### [WORK TO COMPLETE]
Put each line of the data below into a numbered list, omitting the blank lines.

[Extracted data]

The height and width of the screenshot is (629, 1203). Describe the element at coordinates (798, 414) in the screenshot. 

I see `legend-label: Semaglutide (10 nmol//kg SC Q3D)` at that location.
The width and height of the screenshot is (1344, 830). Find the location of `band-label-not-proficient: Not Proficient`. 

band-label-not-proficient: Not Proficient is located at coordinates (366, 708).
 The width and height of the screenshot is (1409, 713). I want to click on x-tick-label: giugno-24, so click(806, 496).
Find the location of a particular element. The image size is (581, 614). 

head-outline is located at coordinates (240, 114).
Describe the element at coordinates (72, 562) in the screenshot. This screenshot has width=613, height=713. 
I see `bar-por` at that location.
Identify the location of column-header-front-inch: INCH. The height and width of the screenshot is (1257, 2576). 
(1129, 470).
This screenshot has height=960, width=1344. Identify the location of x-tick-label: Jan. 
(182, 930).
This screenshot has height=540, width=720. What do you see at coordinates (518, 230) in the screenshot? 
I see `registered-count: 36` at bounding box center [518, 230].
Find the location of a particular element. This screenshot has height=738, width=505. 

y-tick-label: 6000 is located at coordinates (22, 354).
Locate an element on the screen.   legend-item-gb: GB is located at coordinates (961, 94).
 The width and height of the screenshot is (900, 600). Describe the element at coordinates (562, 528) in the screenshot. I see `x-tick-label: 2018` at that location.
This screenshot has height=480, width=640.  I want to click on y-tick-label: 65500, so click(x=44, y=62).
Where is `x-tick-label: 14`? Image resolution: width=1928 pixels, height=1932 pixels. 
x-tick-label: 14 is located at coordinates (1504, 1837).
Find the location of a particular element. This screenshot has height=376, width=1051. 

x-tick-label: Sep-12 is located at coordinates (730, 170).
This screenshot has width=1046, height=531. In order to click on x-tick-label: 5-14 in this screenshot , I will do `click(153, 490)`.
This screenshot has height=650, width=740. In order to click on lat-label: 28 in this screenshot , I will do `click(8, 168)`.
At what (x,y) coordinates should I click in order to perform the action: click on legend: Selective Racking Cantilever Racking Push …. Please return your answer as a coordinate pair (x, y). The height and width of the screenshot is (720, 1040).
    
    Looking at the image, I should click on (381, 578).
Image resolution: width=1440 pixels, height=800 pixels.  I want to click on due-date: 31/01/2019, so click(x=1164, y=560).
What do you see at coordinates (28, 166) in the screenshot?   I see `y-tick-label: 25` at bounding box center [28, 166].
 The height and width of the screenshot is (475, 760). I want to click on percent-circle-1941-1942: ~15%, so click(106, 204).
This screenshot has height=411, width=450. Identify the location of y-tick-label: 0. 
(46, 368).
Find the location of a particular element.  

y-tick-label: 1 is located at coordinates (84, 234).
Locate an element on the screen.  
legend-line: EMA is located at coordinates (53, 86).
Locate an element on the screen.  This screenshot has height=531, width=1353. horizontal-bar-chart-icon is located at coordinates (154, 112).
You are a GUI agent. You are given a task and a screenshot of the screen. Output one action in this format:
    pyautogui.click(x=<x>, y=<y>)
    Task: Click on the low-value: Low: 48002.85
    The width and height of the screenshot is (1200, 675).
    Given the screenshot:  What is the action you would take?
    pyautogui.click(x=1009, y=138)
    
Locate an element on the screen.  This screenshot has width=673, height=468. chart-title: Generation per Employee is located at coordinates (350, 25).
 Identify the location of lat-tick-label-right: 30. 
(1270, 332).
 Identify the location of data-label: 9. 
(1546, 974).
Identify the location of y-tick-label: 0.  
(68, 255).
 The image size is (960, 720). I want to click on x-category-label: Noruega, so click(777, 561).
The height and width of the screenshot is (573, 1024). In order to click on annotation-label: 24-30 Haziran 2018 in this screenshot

### [REPLY]
1. The height and width of the screenshot is (629, 1203). Describe the element at coordinates (798, 414) in the screenshot. 
2. I see `legend-label: Semaglutide (10 nmol//kg SC Q3D)` at that location.
3. The width and height of the screenshot is (1344, 830). Find the location of `band-label-not-proficient: Not Proficient`. 
4. band-label-not-proficient: Not Proficient is located at coordinates (366, 708).
5.  The width and height of the screenshot is (1409, 713). I want to click on x-tick-label: giugno-24, so click(806, 496).
6. Find the location of a particular element. The image size is (581, 614). 
7. head-outline is located at coordinates (240, 114).
8. Describe the element at coordinates (72, 562) in the screenshot. This screenshot has width=613, height=713. 
9. I see `bar-por` at that location.
10. Identify the location of column-header-front-inch: INCH. The height and width of the screenshot is (1257, 2576). 
11. (1129, 470).
12. This screenshot has height=960, width=1344. Identify the location of x-tick-label: Jan. 
13. (182, 930).
14. This screenshot has height=540, width=720. What do you see at coordinates (518, 230) in the screenshot? 
15. I see `registered-count: 36` at bounding box center [518, 230].
16. Find the location of a particular element. This screenshot has height=738, width=505. 
17. y-tick-label: 6000 is located at coordinates (22, 354).
18. Locate an element on the screen.   legend-item-gb: GB is located at coordinates (961, 94).
19.  The width and height of the screenshot is (900, 600). Describe the element at coordinates (562, 528) in the screenshot. I see `x-tick-label: 2018` at that location.
20. This screenshot has height=480, width=640.  I want to click on y-tick-label: 65500, so click(x=44, y=62).
21. Where is `x-tick-label: 14`? Image resolution: width=1928 pixels, height=1932 pixels. 
22. x-tick-label: 14 is located at coordinates (1504, 1837).
23. Find the location of a particular element. This screenshot has height=376, width=1051. 
24. x-tick-label: Sep-12 is located at coordinates (730, 170).
25. This screenshot has width=1046, height=531. In order to click on x-tick-label: 5-14 in this screenshot , I will do `click(153, 490)`.
26. This screenshot has height=650, width=740. In order to click on lat-label: 28 in this screenshot , I will do `click(8, 168)`.
27. At what (x,y) coordinates should I click in order to perform the action: click on legend: Selective Racking Cantilever Racking Push …. Please return your answer as a coordinate pair (x, y). The height and width of the screenshot is (720, 1040).
28.     Looking at the image, I should click on (381, 578).
29. Image resolution: width=1440 pixels, height=800 pixels.  I want to click on due-date: 31/01/2019, so click(x=1164, y=560).
30. What do you see at coordinates (28, 166) in the screenshot?   I see `y-tick-label: 25` at bounding box center [28, 166].
31.  The height and width of the screenshot is (475, 760). I want to click on percent-circle-1941-1942: ~15%, so click(106, 204).
32. This screenshot has height=411, width=450. Identify the location of y-tick-label: 0. 
33. (46, 368).
34. Find the location of a particular element.  
35. y-tick-label: 1 is located at coordinates (84, 234).
36. Locate an element on the screen.  
37. legend-line: EMA is located at coordinates (53, 86).
38. Locate an element on the screen.  This screenshot has height=531, width=1353. horizontal-bar-chart-icon is located at coordinates (154, 112).
39. You are a GUI agent. You are given a task and a screenshot of the screen. Output one action in this format:
40.     pyautogui.click(x=<x>, y=<y>)
41.     Task: Click on the low-value: Low: 48002.85
42.     The width and height of the screenshot is (1200, 675).
43.     Given the screenshot:  What is the action you would take?
44.     pyautogui.click(x=1009, y=138)
45. Locate an element on the screen.  This screenshot has width=673, height=468. chart-title: Generation per Employee is located at coordinates (350, 25).
46.  Identify the location of lat-tick-label-right: 30. 
47. (1270, 332).
48.  Identify the location of data-label: 9. 
49. (1546, 974).
50. Identify the location of y-tick-label: 0.  
51. (68, 255).
52.  The image size is (960, 720). I want to click on x-category-label: Noruega, so click(777, 561).
53. The height and width of the screenshot is (573, 1024). In order to click on annotation-label: 24-30 Haziran 2018 in this screenshot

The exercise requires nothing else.